### What you need to do
Quote the rows from the line containing "At what (x,y)" through the line containing "Looking at the", inclusive, as they appear, leaving out the pictures.

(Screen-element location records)
|---|

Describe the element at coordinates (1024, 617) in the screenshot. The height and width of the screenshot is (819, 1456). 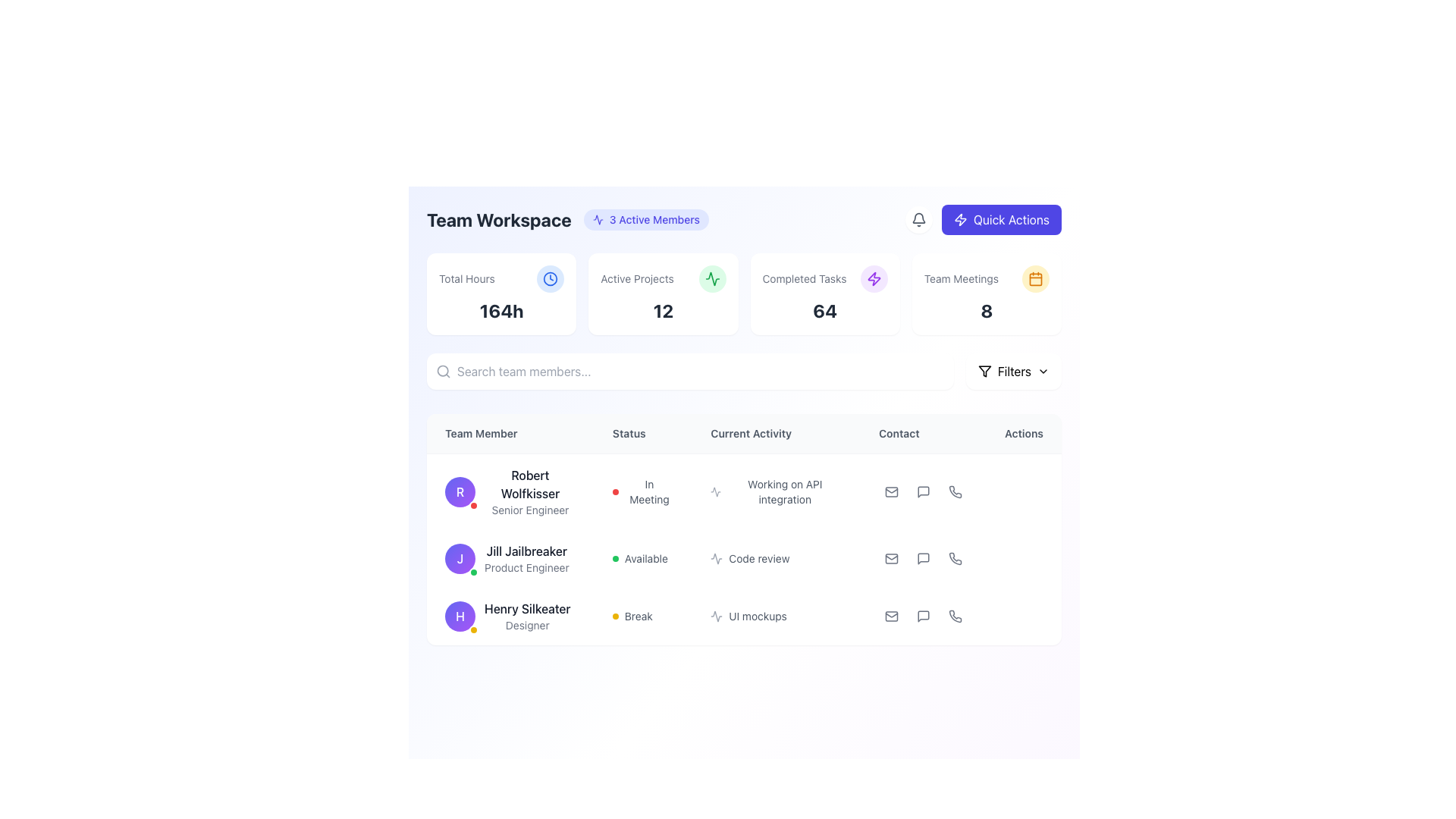
I see `the Ellipsis menu trigger located under the 'Actions' column for the user 'Henry Silkeater'` at that location.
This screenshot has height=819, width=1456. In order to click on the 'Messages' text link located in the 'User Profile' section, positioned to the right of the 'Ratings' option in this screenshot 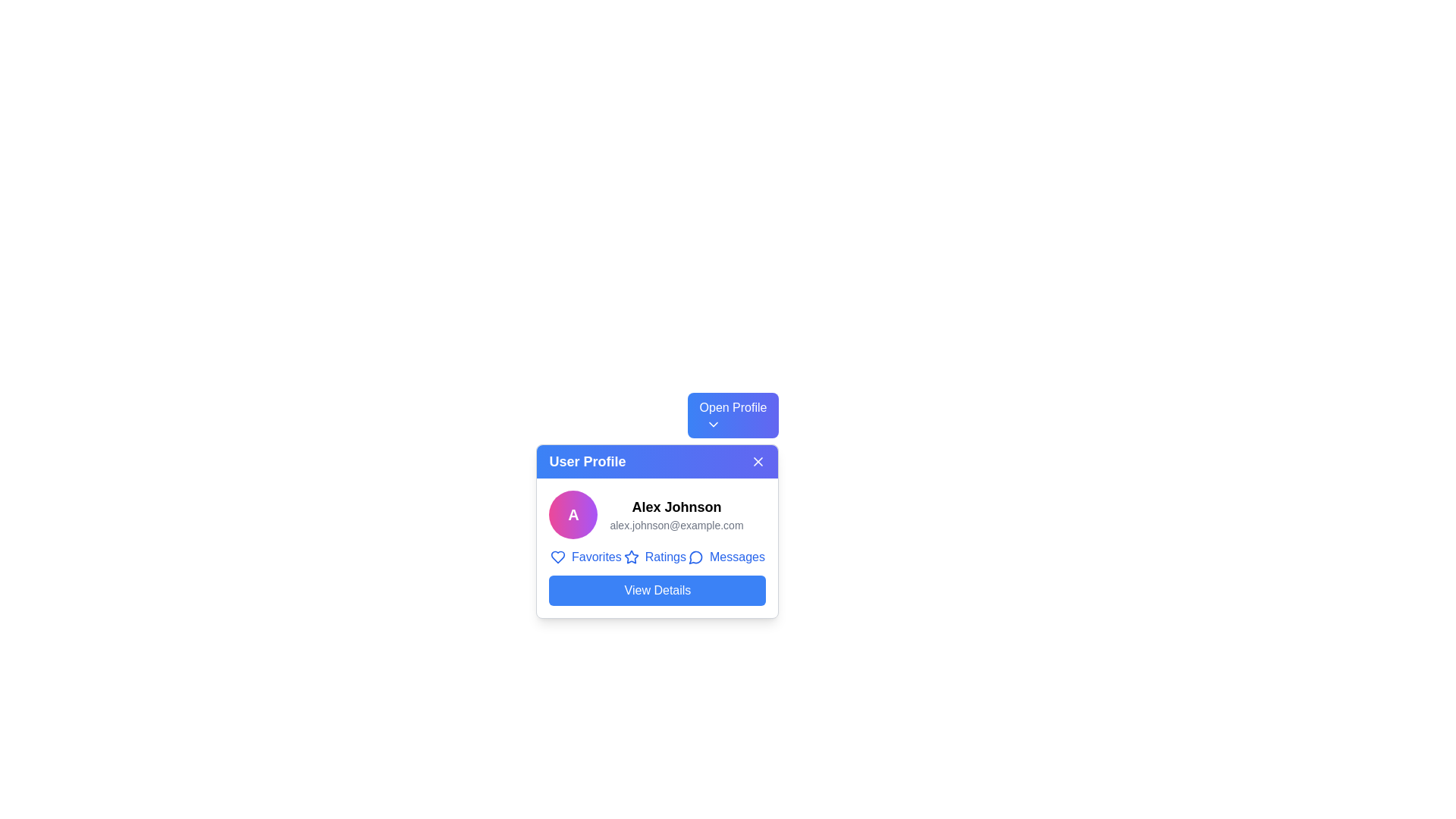, I will do `click(737, 557)`.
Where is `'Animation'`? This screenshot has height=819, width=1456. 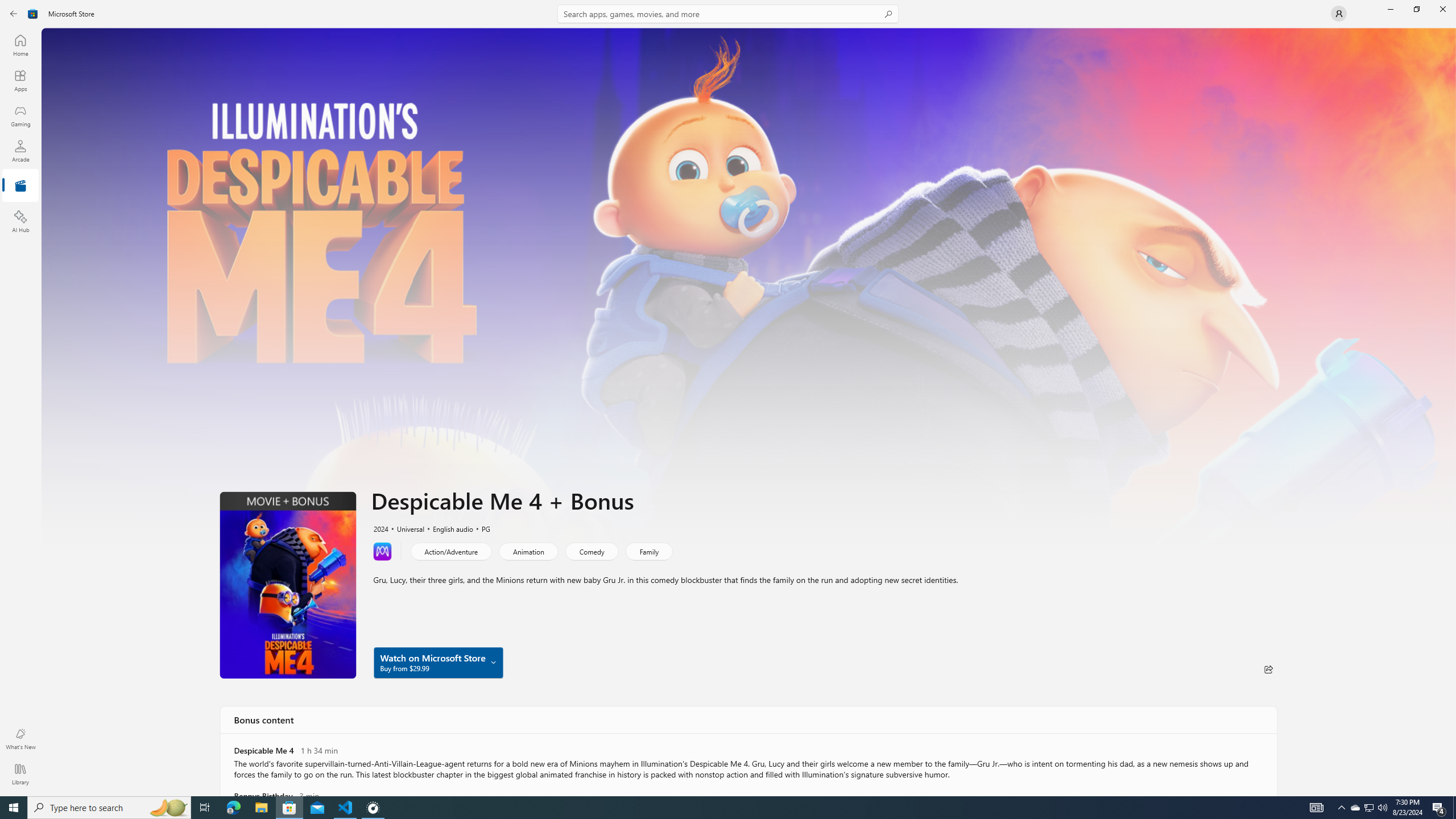 'Animation' is located at coordinates (528, 551).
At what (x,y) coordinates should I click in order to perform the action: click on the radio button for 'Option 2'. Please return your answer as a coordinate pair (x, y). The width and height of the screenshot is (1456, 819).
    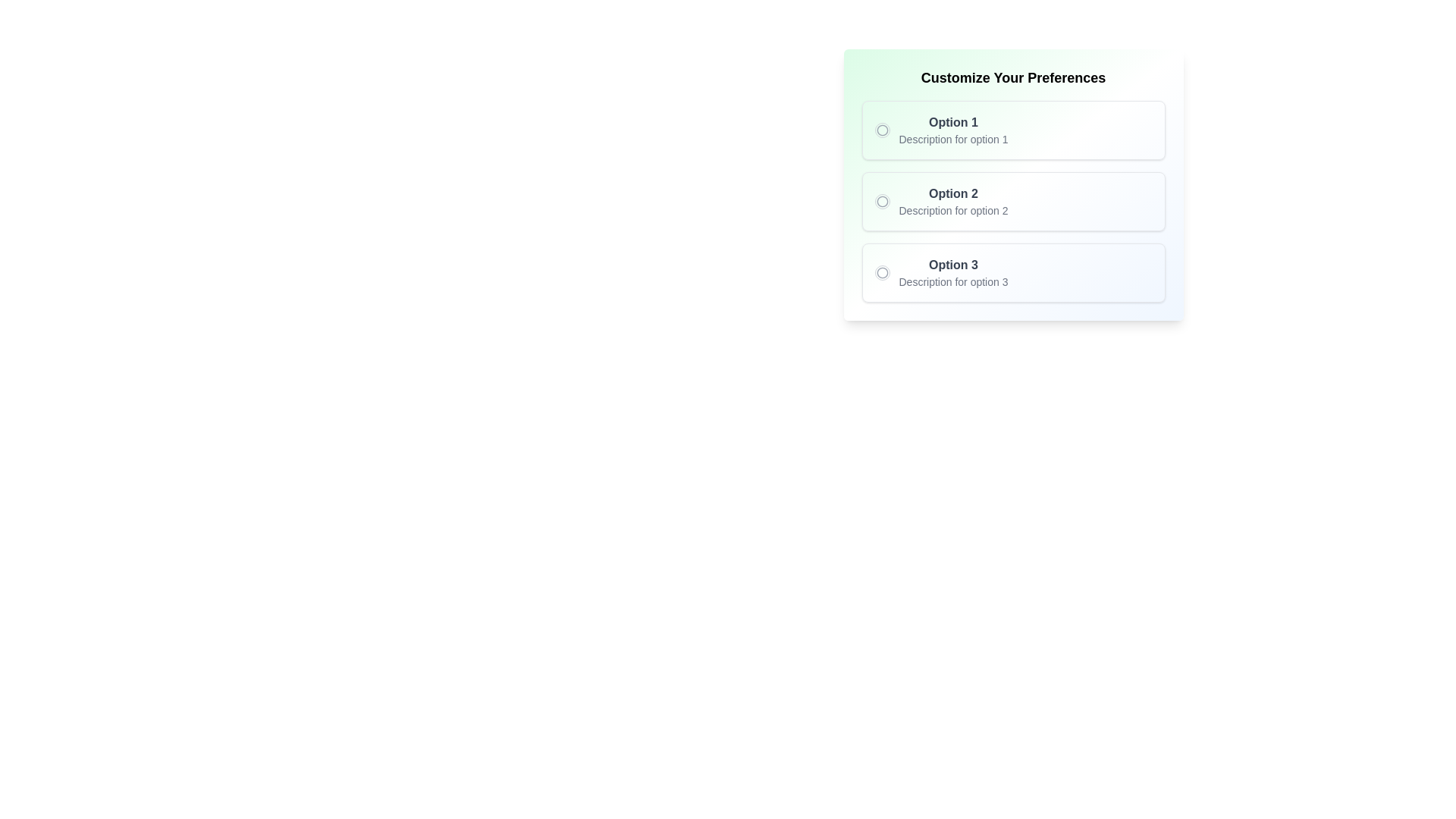
    Looking at the image, I should click on (882, 201).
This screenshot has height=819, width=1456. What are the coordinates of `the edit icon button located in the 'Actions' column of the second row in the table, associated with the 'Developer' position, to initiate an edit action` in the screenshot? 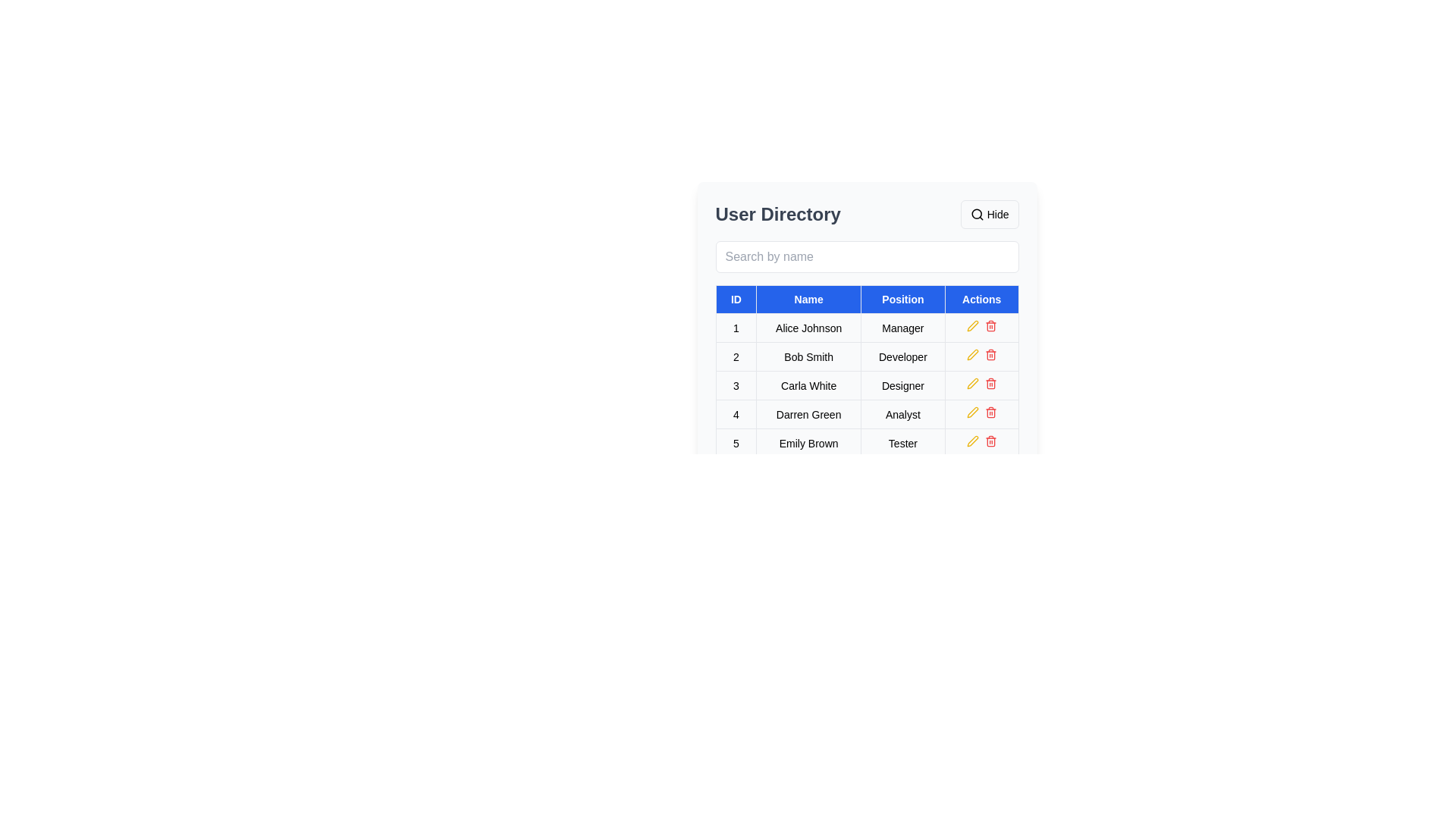 It's located at (972, 354).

|---|

### Answer below
At what (x,y) coordinates should I click in order to perform the action: click on the radio button for 'Option 2'. Please return your answer as a coordinate pair (x, y). The width and height of the screenshot is (1456, 819).
    Looking at the image, I should click on (882, 201).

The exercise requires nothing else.